• _WHAT THE TASK ASKS_: Nothing should be left out: output all of the entries exactly.

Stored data

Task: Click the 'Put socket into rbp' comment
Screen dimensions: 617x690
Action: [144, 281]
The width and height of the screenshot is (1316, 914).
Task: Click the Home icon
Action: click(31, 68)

• _SOLUTION TO THIS PROBLEM_:
Task: Click the 'Put socket into rbp' comment
Screen dimensions: 617x690
Action: [144, 281]
The width and height of the screenshot is (1316, 914).
Task: Click the Home icon
Action: click(31, 68)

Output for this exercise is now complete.